El comisionista Trump no quiere distracciones

       Sabíamos muchas cosas de Donald Trump. Sospechábamos otras que el tiempo se encargaría de confirmar o desmentir. En el caso de este individuo el tiempo pasa a velocidad de vértigo porque antes de cumplirse los cien días de mandato que alguna norma de cortesía parlamentaria tiene establecidos como plazo para que los nuevos mandatarios se asienten, ya pende sobre su cabeza el último y más poderoso recurso que la Constitución Americana estableció para defenderse de presidentes peligrosos, dementes, inmorales o con tendencias dictatoriales, la destitución por parte de las Cámaras de representantes. Algo que nunca ha sucedido, porque Nixón dimitió antes y porque, en contra de lo esperado, Clinton salió ileso.
            Lo de Trump es  todo un récord. Y no resulta extraño en absoluto.
             Trump es un vendedor de feria de incultura vergonzante, pero capaz de convertir esa carencia, que debiera haberlo inhabilitado en la carrera presidencial, en todo un éxito de ventas.
      Trump carece de conciencia moral y se ufana de ello; y , como acaba de demostrar en su periplo por la Unión Europea, no tiene ni educación elemental. Se ha manifestado ante el resto del mundo con su verdadero rostro, como un patán capaz de hacernos sentir vergüenza ajena en el salón de baile de la diplomacia internacional. Pero  en ese aspecto está mucho más adaptado a sus votantes americanos de lo que la mayor parte de los políticos europeos lo están a los suyos, con la excepción de Marine Le Pen.
            Trump se ha izado sobre cimientos inestables, sobre el voto asustado de los perdedores de la globalización. Sabe que el miedo genera fidelidades inquietas y poco duraderas. De ahí su necesidad de confirmar su discurso ante sus votantes toscos, provincianos, abrumados por la angustia de quedar abandonados en los límites tenebrosos del fracaso,  de convertirse en perdedores,  ese insulto que tanto gusta al ganador Trump.
          El votante americano de Trump no entiende de diplomacia, quiere ganar su guerra contra el empobrecimiento al que la globalización lo ha condenado. Y entiende los problemas derivados de esa globalización como una guerra verdadera. Trump ha pasado por Europa a declararla. “Los alemanes son muy malos porque (fabrican, se supone, buenos coches) venden muchos coches en Estados Unidos. Hay que pararlos”. Eso ha dicho.

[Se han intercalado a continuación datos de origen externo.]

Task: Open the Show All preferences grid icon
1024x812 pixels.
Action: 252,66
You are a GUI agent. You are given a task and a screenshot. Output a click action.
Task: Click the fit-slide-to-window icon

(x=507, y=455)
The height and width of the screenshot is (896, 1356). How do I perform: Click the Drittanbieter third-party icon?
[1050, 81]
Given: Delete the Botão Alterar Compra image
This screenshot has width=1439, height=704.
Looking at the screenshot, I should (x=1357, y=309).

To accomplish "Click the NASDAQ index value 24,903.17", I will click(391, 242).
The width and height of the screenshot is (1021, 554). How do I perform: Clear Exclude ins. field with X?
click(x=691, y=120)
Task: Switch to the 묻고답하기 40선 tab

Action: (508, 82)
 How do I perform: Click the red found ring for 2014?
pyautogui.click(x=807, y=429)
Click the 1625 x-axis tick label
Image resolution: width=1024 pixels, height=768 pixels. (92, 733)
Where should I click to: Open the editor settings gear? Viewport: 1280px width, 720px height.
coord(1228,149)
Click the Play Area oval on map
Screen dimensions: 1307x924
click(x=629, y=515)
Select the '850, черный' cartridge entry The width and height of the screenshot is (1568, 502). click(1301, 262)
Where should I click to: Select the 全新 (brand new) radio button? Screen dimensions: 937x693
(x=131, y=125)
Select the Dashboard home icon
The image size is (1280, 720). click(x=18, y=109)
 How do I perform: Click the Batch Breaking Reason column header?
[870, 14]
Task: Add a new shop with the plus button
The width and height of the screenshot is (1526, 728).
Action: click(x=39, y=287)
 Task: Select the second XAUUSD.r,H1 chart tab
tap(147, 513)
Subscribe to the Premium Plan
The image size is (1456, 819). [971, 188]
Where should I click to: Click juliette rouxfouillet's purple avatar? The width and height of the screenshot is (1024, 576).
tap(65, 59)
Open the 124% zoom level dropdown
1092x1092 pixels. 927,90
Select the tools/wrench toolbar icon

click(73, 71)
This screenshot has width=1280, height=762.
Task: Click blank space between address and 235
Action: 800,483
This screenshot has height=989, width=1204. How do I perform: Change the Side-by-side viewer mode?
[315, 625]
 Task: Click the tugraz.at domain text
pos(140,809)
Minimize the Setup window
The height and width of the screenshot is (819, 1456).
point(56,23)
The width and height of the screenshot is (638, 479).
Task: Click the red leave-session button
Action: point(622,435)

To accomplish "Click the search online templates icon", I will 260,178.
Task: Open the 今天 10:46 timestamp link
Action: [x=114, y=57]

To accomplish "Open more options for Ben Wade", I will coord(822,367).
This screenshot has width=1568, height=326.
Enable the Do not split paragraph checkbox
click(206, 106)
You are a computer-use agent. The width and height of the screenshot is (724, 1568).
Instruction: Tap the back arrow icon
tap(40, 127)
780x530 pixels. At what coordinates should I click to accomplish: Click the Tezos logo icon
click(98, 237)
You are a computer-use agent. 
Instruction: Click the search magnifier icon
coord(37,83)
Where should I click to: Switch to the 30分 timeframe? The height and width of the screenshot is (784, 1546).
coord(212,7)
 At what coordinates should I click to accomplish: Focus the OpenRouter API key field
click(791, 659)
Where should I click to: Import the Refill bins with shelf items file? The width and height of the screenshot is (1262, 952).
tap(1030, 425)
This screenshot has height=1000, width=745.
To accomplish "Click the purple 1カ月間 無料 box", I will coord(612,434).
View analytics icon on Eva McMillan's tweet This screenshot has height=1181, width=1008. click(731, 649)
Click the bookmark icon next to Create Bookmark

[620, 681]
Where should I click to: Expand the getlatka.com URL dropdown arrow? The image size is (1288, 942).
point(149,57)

            Pero lo ha dicho para lo escuchen sus votantes.
            Y ha dejado en los gobiernos europeos una mezcla de cólera disimulada bajo la necesaria cortesía y de desesperación por las consecuencias sobrevenidas de esa declaración virtual de hostilidades.
            En realidad, Trump se ha montado en el Air  Force One y ha puesto rumbo al extranjero huyendo del aire viciado de la Casa Blanca, envenenado de rumores de connivencia con los servicios secretos rusos para ganar las elecciones presidenciales. Pero, también con la firme voluntad de llevarse a casa algún éxito.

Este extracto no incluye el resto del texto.